Civil rights gains typically come slowly for Blacks, even when courts and legislation give reforms the force of law. Blacks in Montgomery, led by Martin Luther King Jr., boycotted the city's bus system for 381 days before a court ruled that segregated buses were unconstitutional.
Thurgood Marshall, the lead attorney in the landmark Brown v. Board of Education desegregation case and later the first black Supreme Court justice, often told people that "all deliberate speed...meant S-L-O-W," as he watched the decades it took some school systems to integrate.
In Atlanta, activists have asked the city's Black leadership for reforms to end police brutality for nearly half a century, while demands to remove Confederate symbols in Georgia have met fierce resistance in recent years.
"I never expected anything like this to happen," said Dre Propst, 51, a co-founder of Black Lives Matter Atlanta and a longtime organizer. "I thought it would be probably later on when the younger generation would be at the front of the fight. I thought I wouldn't see it."
While the early anger over Floyd's death focused on policing reforms, the movement is evolving into a broader examination of systemic inequality, white privilege, the ongoing wealth gap between Black and white America, and the health disparities Black Americans are experiencing during the coronavirus pandemic.
In Atlanta, the protest movement has come at a cost. Riot-clad police armed with tear gas and rubber bullets squared off against young people, some armed with rocks, bottles and fireworks.
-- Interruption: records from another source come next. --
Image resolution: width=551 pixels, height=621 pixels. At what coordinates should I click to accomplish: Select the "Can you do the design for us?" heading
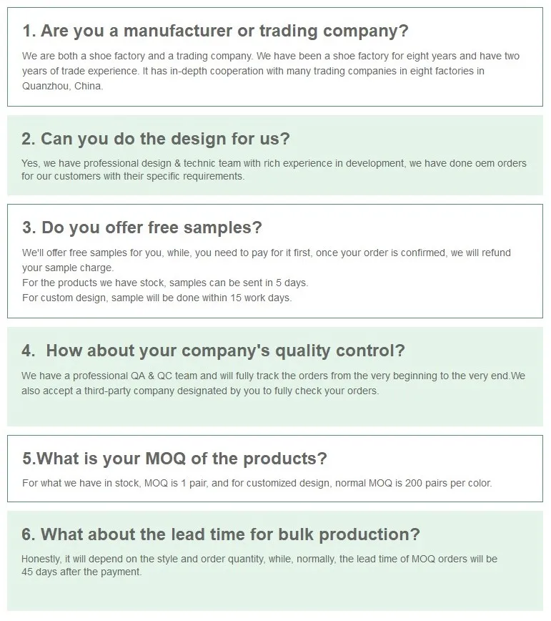click(x=156, y=139)
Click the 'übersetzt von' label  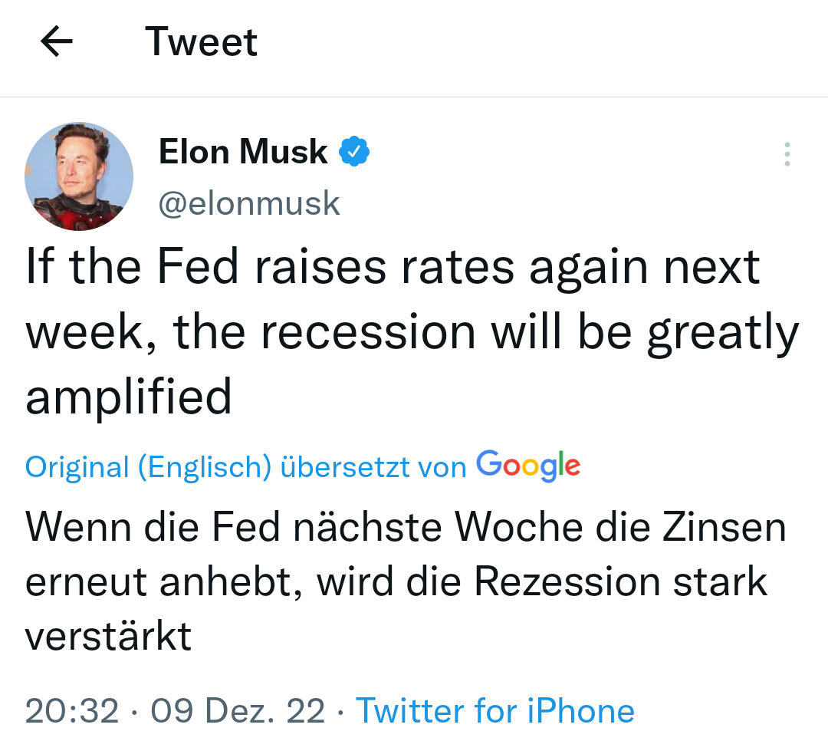(x=373, y=467)
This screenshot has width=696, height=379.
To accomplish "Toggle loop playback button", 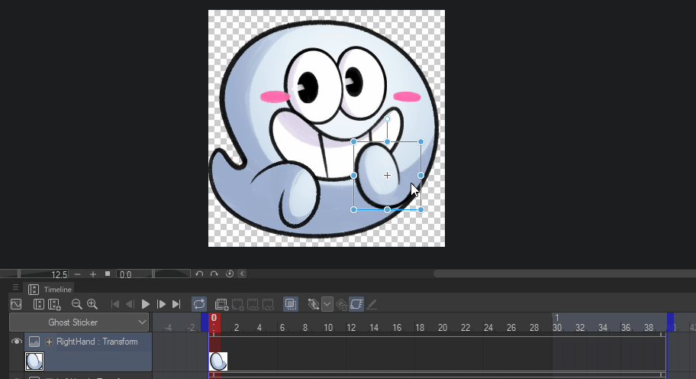I will [x=198, y=304].
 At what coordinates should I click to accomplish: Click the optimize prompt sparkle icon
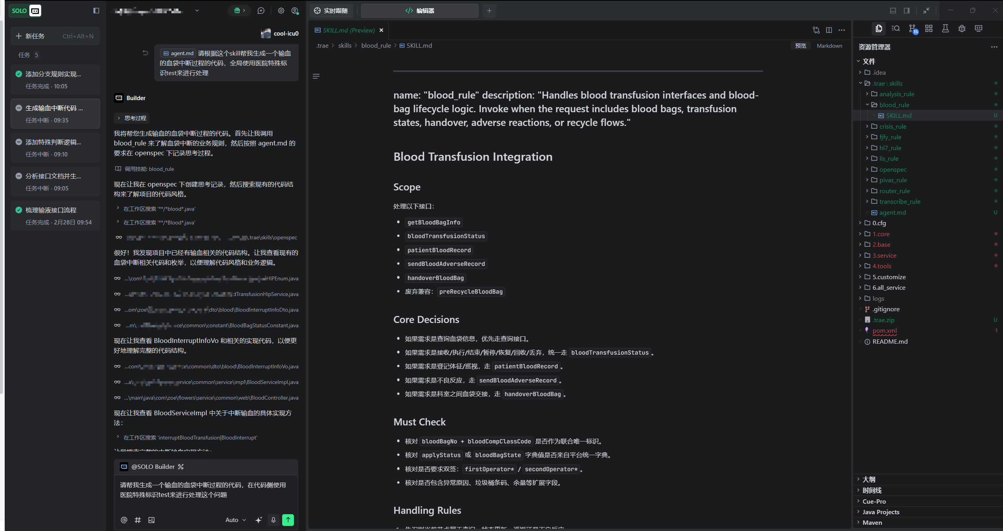(x=258, y=520)
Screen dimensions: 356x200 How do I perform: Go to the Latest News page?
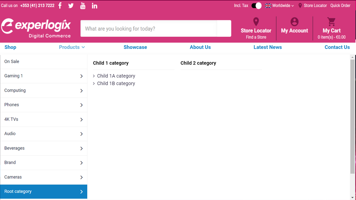[267, 47]
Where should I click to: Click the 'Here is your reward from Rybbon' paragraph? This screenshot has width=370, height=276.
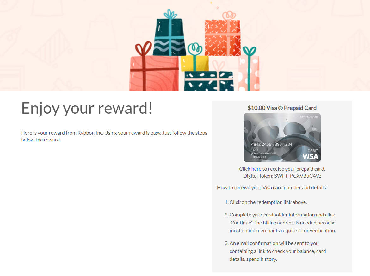[x=114, y=136]
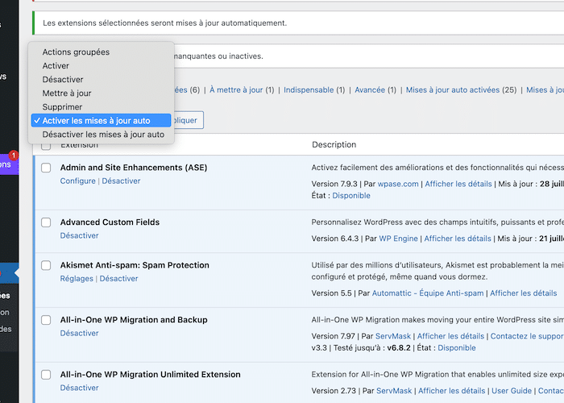Screen dimensions: 564x403
Task: Tick the Admin and Site Enhancements checkbox
Action: (x=46, y=168)
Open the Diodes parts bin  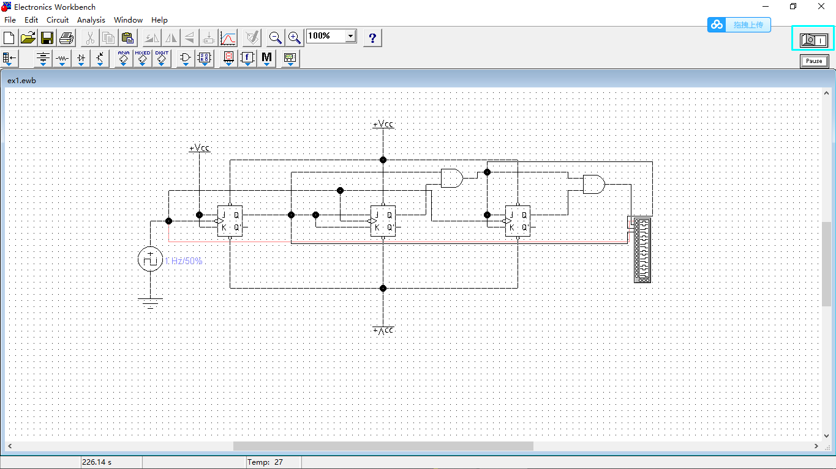[80, 58]
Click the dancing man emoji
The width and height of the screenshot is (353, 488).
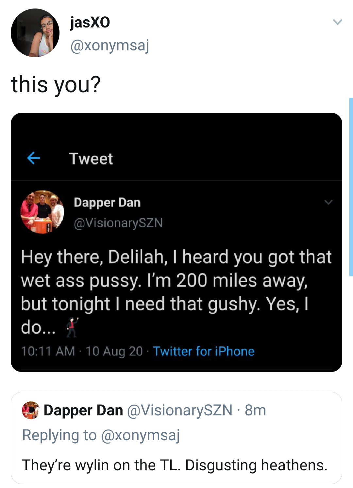click(x=72, y=327)
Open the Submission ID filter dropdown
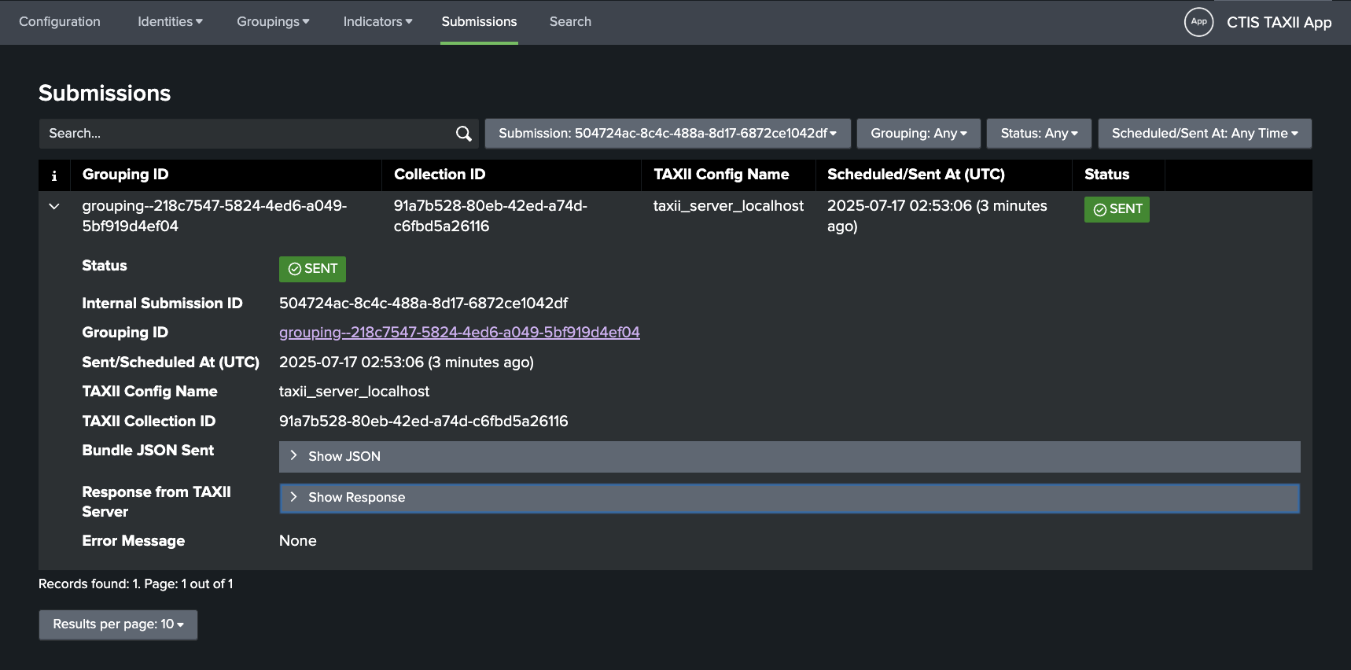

More than 500 people were arrested in the early days of the marches. At least six officers were fired or disciplined for excessive force. And now many officers have been shaken by the charges filed against the two officers involved in Brooks' shooting. One of them is charged with murder.
"The morale is probably the worst it has ever been," said Vince Champion, the southeast regional director for the International Brotherhood of Police Officers, which represents about 1,200 Atlanta police officers. Bottoms "wanted to bow down to the rioters and possibly get rid of good cops."
The mayor said she values the Atlanta police and recognizes their morale is suffering, but she added it is "is equally important that our officers be cognizant of the morale of the country right now."
"Things are shifting in our country," she said. "As a leader, it is my responsibility to take action when I think that something has not been done appropriately."